Three key examples are:
- CuCl transforms aryl diazonium salts into aryl chlorides
- CuBr transforms aryl diazonium salts into aryl bromides
- CuCN transforms aryl diazonium salts into aryl cyanides (nitriles).
The mechanism, which you can read about elsewhere, likely proceeds through an aryl radical, which is oxidized to an aryl cation and then attacked by a nucleophile.
Other Reactions
Copper isn’t necessary for substitution to occur if a strong enough nucleophile is present, or if the mixture is heated enough:
- Aryl iodides can also be obtained from aryl diazonium salts, through treatment with potassium iodide (KI).
- Hydroxyl groups (OH) can be installed on an aryl diazonium salt through heating with water and acid. (we’ve previously seen one example in John Roberts’ work on arynes, which we covered here. )
- Aryl fluorides can be installed through a two step process. The first involves exchanging the counterion (X–) on the aryl diazonium salt with the tetrafluoroborate (BF4–) ion by treating the diazonium salt with HBF4. Then, when heated, fluorine can act as a nucleophile, displacing N2 and releasing BF3 as a byproduct.
- The diazonium salt can also be reduced to C–H, by treating the aryl diazonium salt with hypophosphorous acid (H3PO2).
Not so bad from a single functional group!
Mechanism: Formation of Diazonium Ions
- Formation of nitrosonium ion from HNO2
Now let’s dig into how some of these reactions work.
First, let’s go through formation of the diazonium salt, a process called “diazotization”.
The first key reagent for this process is either sodium nitrite (NaNO2) or nitrous acid (HNO2). Sodium nitrite has the advantage of being an easily handled salt, while HNO2 is a somewhat unstable liquid.

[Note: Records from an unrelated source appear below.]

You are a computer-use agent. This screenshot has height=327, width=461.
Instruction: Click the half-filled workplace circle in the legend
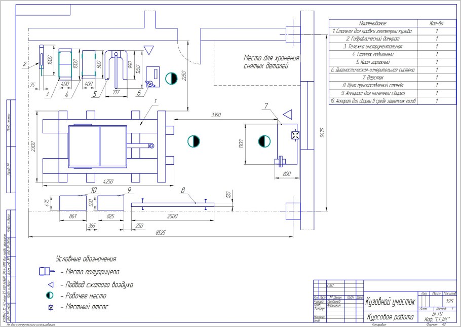(50, 296)
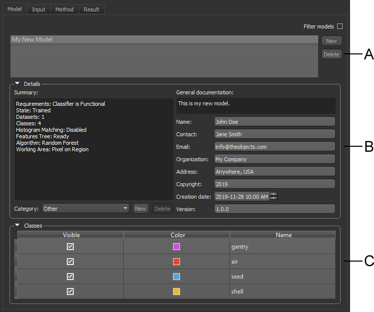
Task: Uncheck visible box for air class
Action: point(70,262)
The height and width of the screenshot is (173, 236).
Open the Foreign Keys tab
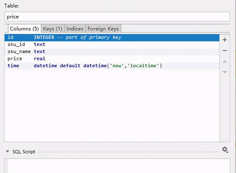click(x=103, y=28)
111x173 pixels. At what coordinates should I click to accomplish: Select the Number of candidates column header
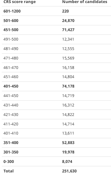point(85,2)
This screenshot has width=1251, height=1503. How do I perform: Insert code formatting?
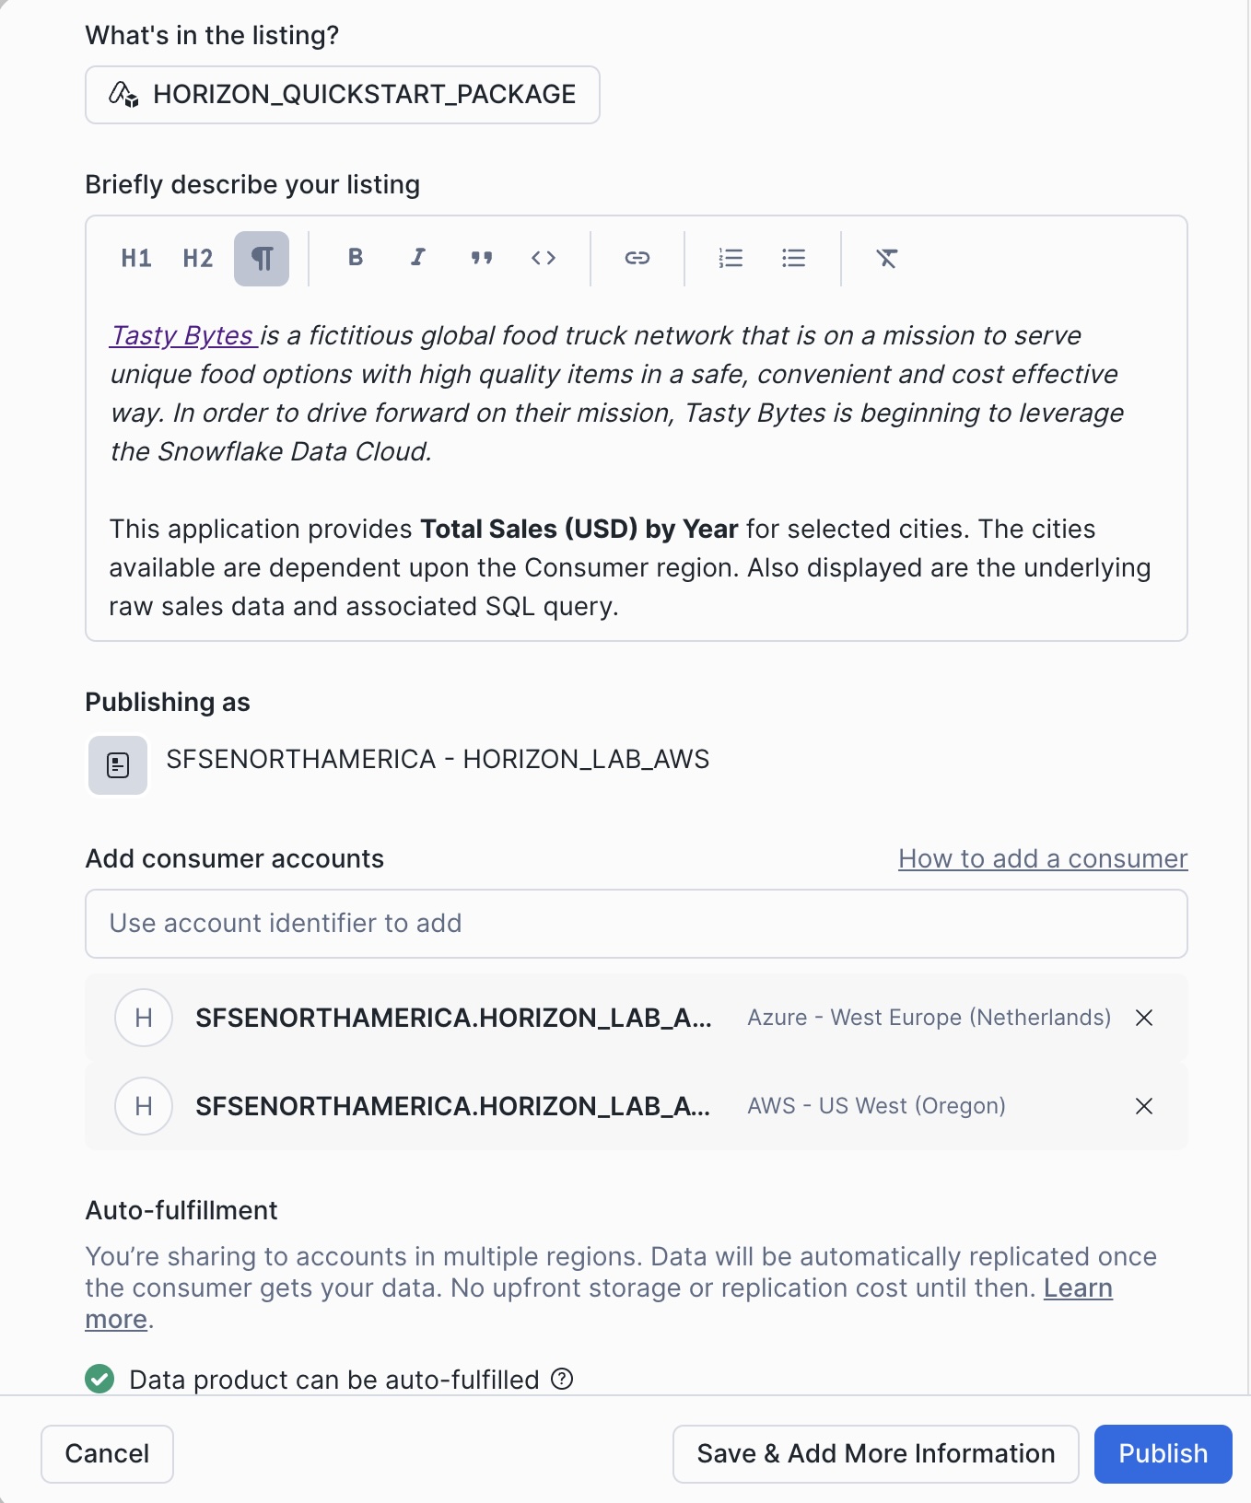[544, 258]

The second key reagent is a strong mineral acid like HCl; if NaNO2 is used, HCl converts it into HNO2.
The key purpose of HCl is to further convert HNO2 into the powerful electrophile NO+, the “nitrosonium ion“, which is the key electrophile in the reaction that forms the diazonium salt.

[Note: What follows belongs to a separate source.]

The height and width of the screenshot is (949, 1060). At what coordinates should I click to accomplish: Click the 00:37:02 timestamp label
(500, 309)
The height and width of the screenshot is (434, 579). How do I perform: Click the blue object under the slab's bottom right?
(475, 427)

The nitrosonium ion is formed through protonation of OH and resultant loss of water:
2. Formation of the diazonium ion
The next step is formation of the diazonium ion from the reaction between the amine and the nitrosonium ion, which also requires acid.
How does it work?
The first step is formation of a new N–N bond, which occurs through attack of the nitrosonium ion by the aromatic amine (Step 1). This is followed by two proton transfers from nitrogen to oxygen (Steps 2 and 3) accompanied by reorganization of the pi bonding framework [forming N–N (pi), breaking N–O (pi) ]. The final step is formation of the nitrogen-nitrogen triple bond accompanied by expulsion of water (Step 4).
Being fairly unstable (and potentially explosive), diazonium salts are typically not isolated (it’s relatively safe to handle the tetrafluoroborate salts as solids, but that’s about it). Once formed, they’re usually treated immediately with the appropriate reagent en route to the desired product.
Bonus Reaction: Diazo Coupling
There’s one last reaction of diazonium salts which is worth mentioning. A surprising number of dyes in our daily experience are derivatives of diazobenzene, the essential structure of which is two benzene molecules joined by a nitrogen-nitrogen double bond. See this article on azo dyes, for instance. Yellow, red, and orange are common colors of azo dyes.
Azo dyes are made through the reaction of an electron-rich aromatic partner with a diazonium salt. Only electron-rich aromatic species are good enough nucleophiles to attack diazonium salts.